• _Your instructions_: Quote each of the items below word for word.

— begin Data excerpts —

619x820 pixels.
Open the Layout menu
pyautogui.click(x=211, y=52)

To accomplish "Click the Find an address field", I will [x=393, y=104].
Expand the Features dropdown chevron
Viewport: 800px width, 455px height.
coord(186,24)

— end Data excerpts —

• _Solution_:
619x820 pixels.
Open the Layout menu
pyautogui.click(x=211, y=52)

To accomplish "Click the Find an address field", I will [x=393, y=104].
Expand the Features dropdown chevron
Viewport: 800px width, 455px height.
coord(186,24)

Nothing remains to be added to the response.